Regarding the royalty hike in the LNP’s first budget, Roche said “we told them that the sector was at the beginning of a major price downturn but they would not listen”.

“We also made no secret of the fact that we were not fans of the Regional Planning initiatives of the LNP,” Roche said.

“We saw that legislation as loading up our sector with yet another layer of approvals for no tangible community benefit.

“Right now, some of our members see their business futures as being very much up in the air – examples being a proposed renewed ban on uranium mining and an accelerated end to sand mining on North Stradbroke Island.”

And while there has been much media speculation that Labor may be bad news for opening up the Galilee coal basin or for the New Acland coal mine life extension project, Roche said he was confident that industry can achieve “positive outcomes” on both these issues.

Roche also flagged underlying industry concern around the lack of political certainty and continuity in Australia, citing first term governments in Victoria and Queensland defeated and a federal government “seemingly doing its best to also be a one-term government”.

“The feedback from my members with head offices offshore is that those head offices are increasingly wary of investing in Australia given the heightened political uncertainty and lack of government continuity,” Roche said.

“The brains trust in the new [Queensland] Labor government are alive to these issues and are going out of their way to point to the ‘open for business’ signs outside the Executive Building. “

While Roche pointed out new Premier Annastacia Palaszczuk had three quarters of her cabinet at a forum with industry leaders the day after the swearing in of the new ministry this week, he warned that the Galilee coal basin issues needed to be seriously addressed.

He was cautiously upbeat that the new Labor government has said it supports the development of the Galilee.

Several of the Basin’s projects began their journey through the approvals process under the previous Labor government.

Former Labor Premier Anna Bligh opened Adani’s offices in Brisbane and her government sold a 99-year lease to the T1 terminal at Abbot Point to Adani.

And while confusion reigns over whether the Abbot Point coal terminal expansion can go ahead under the new Labor government, Roche said getting the necessary dredging done this year would also be an “important signal” to the financial community over the state’s investment perception around its resources sector.

He said QRC would brief the Labor government on the proposed arrangements to provide some financial backing for the development of the multi-user standard gauge rail line to the Galilee Basin.

Roche’s speech on this issue, however, was made just before Palaszczuk announced it would withdraw funding for Adani’s proposed rail link to Abbot Point, and also scuttled a plan to deposit dredge sediment on the Caley Valley Wetlands.

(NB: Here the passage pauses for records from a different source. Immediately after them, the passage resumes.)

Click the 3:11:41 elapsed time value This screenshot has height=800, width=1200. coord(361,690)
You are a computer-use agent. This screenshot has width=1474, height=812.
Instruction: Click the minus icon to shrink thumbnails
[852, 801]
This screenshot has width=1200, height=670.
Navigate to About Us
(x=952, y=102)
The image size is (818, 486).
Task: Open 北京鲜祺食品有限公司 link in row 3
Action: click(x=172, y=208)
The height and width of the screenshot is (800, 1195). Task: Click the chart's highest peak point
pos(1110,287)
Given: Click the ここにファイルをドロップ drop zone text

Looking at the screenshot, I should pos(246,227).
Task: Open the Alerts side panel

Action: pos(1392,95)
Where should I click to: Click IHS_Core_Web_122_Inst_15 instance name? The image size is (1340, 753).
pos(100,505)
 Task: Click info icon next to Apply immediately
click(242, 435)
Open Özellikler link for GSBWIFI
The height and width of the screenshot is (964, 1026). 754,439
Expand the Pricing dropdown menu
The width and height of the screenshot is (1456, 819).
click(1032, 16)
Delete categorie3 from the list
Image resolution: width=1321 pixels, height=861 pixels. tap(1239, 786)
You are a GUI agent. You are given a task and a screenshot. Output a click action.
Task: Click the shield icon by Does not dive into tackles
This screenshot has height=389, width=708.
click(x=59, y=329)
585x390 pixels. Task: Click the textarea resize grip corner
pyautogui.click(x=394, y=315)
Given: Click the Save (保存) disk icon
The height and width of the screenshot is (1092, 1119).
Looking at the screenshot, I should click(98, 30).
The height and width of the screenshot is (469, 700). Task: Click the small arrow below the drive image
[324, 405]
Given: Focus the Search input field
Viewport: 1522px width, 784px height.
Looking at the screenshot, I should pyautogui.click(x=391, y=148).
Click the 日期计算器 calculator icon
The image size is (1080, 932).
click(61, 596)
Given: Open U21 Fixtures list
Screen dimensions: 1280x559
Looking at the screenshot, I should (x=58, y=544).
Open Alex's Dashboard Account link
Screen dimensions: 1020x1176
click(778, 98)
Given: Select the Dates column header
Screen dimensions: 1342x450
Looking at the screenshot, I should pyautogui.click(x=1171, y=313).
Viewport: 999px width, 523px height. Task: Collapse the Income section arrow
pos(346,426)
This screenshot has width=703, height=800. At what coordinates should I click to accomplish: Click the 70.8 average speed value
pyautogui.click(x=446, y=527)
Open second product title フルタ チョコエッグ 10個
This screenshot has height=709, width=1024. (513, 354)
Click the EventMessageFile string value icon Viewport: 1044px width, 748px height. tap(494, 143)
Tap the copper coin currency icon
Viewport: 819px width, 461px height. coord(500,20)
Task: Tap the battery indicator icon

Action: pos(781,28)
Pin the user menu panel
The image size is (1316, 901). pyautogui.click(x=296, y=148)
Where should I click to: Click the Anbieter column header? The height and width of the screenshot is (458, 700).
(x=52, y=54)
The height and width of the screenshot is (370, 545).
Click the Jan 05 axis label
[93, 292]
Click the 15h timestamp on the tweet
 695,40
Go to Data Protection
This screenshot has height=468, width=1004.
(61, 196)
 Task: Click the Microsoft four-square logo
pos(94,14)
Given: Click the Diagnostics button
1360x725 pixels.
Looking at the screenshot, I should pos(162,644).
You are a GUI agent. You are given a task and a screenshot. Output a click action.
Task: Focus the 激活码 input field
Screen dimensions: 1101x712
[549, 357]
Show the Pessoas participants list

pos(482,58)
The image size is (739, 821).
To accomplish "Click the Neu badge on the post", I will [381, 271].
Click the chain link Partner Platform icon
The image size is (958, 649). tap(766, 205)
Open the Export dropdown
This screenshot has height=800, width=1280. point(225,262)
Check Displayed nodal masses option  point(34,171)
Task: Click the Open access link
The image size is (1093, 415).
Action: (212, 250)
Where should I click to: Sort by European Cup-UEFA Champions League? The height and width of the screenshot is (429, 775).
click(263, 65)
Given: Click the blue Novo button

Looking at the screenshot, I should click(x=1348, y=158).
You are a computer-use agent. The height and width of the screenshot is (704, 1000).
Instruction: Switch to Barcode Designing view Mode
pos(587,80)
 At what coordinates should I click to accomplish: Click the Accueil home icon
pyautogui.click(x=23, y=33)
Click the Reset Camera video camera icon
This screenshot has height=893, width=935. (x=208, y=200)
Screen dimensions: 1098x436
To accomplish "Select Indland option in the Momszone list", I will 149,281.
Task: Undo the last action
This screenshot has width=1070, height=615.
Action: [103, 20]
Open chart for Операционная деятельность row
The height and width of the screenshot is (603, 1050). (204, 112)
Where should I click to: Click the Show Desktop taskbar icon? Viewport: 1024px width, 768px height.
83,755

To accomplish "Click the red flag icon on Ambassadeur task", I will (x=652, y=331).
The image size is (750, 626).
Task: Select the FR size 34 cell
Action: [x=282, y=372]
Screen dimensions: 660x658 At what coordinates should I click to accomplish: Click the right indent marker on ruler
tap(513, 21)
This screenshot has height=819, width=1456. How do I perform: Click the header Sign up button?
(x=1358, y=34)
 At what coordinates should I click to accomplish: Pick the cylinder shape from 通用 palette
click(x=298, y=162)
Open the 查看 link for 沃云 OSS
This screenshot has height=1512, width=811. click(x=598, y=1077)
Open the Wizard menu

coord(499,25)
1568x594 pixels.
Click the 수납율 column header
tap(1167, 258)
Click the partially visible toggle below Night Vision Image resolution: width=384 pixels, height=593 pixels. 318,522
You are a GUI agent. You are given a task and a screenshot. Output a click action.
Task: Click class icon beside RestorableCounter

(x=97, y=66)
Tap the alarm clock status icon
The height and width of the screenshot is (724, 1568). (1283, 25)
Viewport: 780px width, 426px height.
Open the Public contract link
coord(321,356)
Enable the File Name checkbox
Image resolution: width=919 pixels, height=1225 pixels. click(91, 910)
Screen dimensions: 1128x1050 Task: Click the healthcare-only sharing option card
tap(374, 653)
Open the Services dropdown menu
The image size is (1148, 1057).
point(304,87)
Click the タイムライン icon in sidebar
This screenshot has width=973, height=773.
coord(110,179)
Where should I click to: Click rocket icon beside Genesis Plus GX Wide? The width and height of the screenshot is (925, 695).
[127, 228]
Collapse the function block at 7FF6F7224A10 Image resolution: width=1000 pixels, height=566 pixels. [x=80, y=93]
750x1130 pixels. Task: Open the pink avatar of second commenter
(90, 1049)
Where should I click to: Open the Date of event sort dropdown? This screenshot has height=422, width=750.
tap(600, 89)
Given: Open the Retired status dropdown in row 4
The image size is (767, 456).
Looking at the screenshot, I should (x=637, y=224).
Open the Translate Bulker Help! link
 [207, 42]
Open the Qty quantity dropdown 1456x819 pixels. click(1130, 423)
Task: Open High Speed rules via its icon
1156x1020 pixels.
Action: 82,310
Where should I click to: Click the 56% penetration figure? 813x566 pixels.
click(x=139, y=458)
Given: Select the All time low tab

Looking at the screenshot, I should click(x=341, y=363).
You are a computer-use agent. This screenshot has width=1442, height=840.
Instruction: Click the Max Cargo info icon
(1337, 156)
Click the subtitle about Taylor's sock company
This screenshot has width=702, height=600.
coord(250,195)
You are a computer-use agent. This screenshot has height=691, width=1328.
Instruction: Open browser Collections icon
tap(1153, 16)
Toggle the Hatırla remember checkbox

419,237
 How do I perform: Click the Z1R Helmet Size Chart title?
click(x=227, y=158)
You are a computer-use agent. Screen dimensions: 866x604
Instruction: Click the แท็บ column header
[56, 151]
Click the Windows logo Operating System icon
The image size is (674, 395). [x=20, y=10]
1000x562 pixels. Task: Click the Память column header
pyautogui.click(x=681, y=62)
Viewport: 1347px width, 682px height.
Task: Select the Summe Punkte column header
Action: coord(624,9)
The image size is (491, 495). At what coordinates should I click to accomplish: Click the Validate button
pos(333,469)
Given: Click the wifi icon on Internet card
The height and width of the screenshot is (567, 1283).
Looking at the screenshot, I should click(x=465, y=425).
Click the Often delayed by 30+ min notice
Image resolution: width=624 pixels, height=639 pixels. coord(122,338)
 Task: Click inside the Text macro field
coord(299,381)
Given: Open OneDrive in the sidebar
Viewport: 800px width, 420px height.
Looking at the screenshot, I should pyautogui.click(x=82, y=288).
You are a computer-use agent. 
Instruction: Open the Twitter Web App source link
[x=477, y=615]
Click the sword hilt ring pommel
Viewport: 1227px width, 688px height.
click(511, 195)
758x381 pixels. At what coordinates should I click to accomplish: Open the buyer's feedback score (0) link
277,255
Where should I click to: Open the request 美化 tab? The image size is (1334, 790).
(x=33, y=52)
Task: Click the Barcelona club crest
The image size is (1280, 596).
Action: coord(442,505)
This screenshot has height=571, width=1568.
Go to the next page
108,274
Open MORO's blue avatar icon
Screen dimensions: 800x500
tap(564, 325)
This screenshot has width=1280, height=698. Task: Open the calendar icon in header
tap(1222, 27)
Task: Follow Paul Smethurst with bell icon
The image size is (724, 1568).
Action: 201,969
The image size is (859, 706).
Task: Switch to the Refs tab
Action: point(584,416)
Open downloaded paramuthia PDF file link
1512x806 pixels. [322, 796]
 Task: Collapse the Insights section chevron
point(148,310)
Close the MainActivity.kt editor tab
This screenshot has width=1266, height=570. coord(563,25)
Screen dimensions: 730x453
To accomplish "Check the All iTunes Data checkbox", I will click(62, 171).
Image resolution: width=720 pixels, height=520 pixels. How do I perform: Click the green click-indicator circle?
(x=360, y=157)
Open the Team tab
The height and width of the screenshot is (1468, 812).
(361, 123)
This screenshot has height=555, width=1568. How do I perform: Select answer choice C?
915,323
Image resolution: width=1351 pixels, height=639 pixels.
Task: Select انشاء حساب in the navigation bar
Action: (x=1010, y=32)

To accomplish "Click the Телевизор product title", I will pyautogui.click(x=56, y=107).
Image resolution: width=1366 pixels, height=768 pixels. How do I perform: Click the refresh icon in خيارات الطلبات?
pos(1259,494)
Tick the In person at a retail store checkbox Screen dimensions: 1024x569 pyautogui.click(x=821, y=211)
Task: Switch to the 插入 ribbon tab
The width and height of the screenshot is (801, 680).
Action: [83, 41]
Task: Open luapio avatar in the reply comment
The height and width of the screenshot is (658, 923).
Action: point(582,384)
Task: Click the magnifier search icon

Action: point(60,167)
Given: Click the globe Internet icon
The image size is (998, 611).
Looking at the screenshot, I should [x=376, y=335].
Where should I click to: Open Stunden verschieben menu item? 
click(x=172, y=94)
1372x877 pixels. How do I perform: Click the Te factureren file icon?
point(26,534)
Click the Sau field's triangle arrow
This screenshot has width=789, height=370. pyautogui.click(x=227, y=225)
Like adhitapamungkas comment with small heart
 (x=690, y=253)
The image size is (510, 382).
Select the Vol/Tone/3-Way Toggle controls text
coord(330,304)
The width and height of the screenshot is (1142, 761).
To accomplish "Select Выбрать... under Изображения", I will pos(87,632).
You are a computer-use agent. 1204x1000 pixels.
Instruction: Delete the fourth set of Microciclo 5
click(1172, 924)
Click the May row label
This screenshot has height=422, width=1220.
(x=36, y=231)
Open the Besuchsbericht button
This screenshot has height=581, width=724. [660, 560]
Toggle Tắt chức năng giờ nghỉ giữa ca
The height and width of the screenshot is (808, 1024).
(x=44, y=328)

“No taxpayer money was involved and I hope the new government will see the good sense in providing backing to the rail project as a tangible signal to the mine-rail-port project’s potential lenders,” Roche said on February 19.

“Let there be no doubt that this rail line – apart from opening up the new coal basin – is significant as it sees a major new player in the rail infrastructure market in Queensland,” he said.

“I doubt such competition would be welcomed by incumbent provider Aurizon.

“Perhaps that goes some way to explaining Aurizon’s comments earlier this week that their own rail and port project for the Galilee Basin would not commence until ‘the back-end of the decade when thermal coal prices recover’

“It does not seem to me that other players in the Galilee are intending to wait that long.”